Alkohol hilft beim Überleben Goldfische ertragen Winter nur "betrunken"
17.08.2017, 07:42 Uhr
Der Goldfisch ist eine Züchtung, die aus dem Moorkarpfen aus China hervorgegangen ist. Er hat ebenfalls die Fähigkeit, Alkohol zu bilden.
(Foto: imago/Anka Agency International)
In zugefrorenen Teichen können Goldfische wochen- und monatelang im kalten, sauerstoffarmen Wasser ausharren. Jahrelang rätseln Forscher, wie die Tiere das schaffen. Nun haben die Wissenschaftler eine entscheidende Entdeckung gemacht.
Karauschen (Carassius carassius) sind kleine Moorkarpfen, von denen unsere Goldfische abstammen. Beide Fischarten sind wahre Überlebenskünstler: Selbst harte Winter können sie ohne Probleme in zugefrorenen Teichen überstehen.
Bislang wussten Forscher lediglich, dass die Fische es irgendwie schaffen, im sauerstoffarmen Wasser ihren Kreislauf aufrechtzuerhalten. Aber wie ihnen das gelingt, war lange ein Rätsel. Doch nun haben Wissenschaftler der Universitäten in Oslo und Liverpool eine entscheidende Entdeckung gemacht: Wie sie in einer Studie, die in der Fachzeitschrift "Scientific Reports" erschien, herausgefunden haben, verfügen die Tiere über zwei Proteine. Und die ermöglichen es ihnen, Milchsäure in Alkohol umzuwandeln.
Aber von vorne: Milchsäure entsteht, wenn Muskeln mit Sauerstoff unterversorgt sind. Wir Menschen kennen das vom Sport. Irgendwann spielen die Muskeln nicht mehr mit, sie machen schlapp und man muss mindestens das Tempo drosseln. Auch wenn uns der Sauerstoff ausgeht, vergiften wir uns innerhalb weniger Minuten an Milchsäure. Denn: Die Energieproduktion in den Zellen läuft nicht wie üblich bis zum Kohlendioxid, das ausgeatmet wird. Stattdessen entsteht Milchsäure, die nicht abgeführt werden kann. Und das führt zum Tod.
Goldfisch wäre fahruntüchtig
Die Karausche hat das Problem offensichtlich gelöst, indem sie bei Sauerstoffmangel einen alternativen Stoffwechselweg einschlägt und so die Milchsäure unschädlich macht. Dies kann sie, da bei ihr ein Protein vor circa acht Millionen Jahren so mutiert ist, dass es bei Sauerstoffmangel die Milchsäure in Alkohol umwandelt. Deswegen steigt die Blutalkoholkonzentration der Moorkarpfen während der Zeit im nahezu sauerstofffreien Wasser auf mehr als 50 Milligramm pro 100 Milliliter. Ein Mensch dürfte mit dieser Alkoholkonzentration im Blut nicht mehr Auto fahren.

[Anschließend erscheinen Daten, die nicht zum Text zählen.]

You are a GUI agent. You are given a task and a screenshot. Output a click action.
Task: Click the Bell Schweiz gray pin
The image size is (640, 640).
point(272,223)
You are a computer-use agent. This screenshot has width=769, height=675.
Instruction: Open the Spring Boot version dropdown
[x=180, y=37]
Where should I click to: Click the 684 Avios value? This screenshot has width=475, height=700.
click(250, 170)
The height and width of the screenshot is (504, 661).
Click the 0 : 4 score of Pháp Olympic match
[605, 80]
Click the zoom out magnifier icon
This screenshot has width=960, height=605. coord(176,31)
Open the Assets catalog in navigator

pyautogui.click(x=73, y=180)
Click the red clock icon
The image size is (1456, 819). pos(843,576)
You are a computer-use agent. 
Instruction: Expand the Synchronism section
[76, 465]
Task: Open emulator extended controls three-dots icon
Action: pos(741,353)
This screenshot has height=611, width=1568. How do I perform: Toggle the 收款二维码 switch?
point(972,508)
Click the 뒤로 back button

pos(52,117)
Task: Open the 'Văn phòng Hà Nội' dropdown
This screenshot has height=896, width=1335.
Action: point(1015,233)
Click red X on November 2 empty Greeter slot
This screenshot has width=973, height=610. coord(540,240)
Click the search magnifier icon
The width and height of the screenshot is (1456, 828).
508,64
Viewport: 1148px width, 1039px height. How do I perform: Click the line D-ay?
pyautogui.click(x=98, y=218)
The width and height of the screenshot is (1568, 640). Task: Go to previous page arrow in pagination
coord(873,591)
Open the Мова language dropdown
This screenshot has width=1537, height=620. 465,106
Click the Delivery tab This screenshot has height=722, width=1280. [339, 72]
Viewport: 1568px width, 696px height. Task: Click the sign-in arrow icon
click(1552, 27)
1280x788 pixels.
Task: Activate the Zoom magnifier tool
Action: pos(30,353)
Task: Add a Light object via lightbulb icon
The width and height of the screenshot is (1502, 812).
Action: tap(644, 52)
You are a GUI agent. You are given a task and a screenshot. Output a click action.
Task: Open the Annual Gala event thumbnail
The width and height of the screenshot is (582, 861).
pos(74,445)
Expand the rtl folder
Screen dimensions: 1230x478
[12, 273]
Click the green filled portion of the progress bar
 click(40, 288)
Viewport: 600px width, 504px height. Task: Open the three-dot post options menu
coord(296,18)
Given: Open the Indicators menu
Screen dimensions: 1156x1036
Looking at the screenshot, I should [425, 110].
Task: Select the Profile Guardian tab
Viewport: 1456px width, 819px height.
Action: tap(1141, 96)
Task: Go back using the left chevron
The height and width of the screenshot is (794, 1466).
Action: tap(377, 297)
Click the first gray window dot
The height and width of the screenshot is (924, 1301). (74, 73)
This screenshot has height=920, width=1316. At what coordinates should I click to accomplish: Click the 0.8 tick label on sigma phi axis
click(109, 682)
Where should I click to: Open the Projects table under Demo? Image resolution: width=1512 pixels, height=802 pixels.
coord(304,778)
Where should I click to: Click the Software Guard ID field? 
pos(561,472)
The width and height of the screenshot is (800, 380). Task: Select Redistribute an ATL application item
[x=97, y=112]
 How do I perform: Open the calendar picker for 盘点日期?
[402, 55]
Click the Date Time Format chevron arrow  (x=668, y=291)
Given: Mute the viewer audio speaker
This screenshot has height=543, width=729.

Die Alkoholkonzentration steigt jedoch nicht nur im Fischblut, sondern auch im Wasser. Denn den produzierten Alkohol geben die Tiere über die Kiemen ins Wasser ab. Als Frostschutzmittel im Wasser taugt der Alkohol allerdings nicht. Dafür ist die Konzentration dann doch zu gering.
Auch bei dem alternativen Stoffwechselweg entsteht Energie, die allerdings nur 10 oder 20 Prozent dessen beträgt, was ansonsten mit Sauerstoff produziert wird. Deswegen wirken die Karauschen im kalten Wasser lethargisch, sie bewegen sich kaum, denn das kostet Energie. Vor Fressfeinden muss sich der Fisch aber nicht fürchten. Der Goldfisch ist der einzige Fisch, der dank des Protein-Tricks im zugefrorenen Teich überleben kann.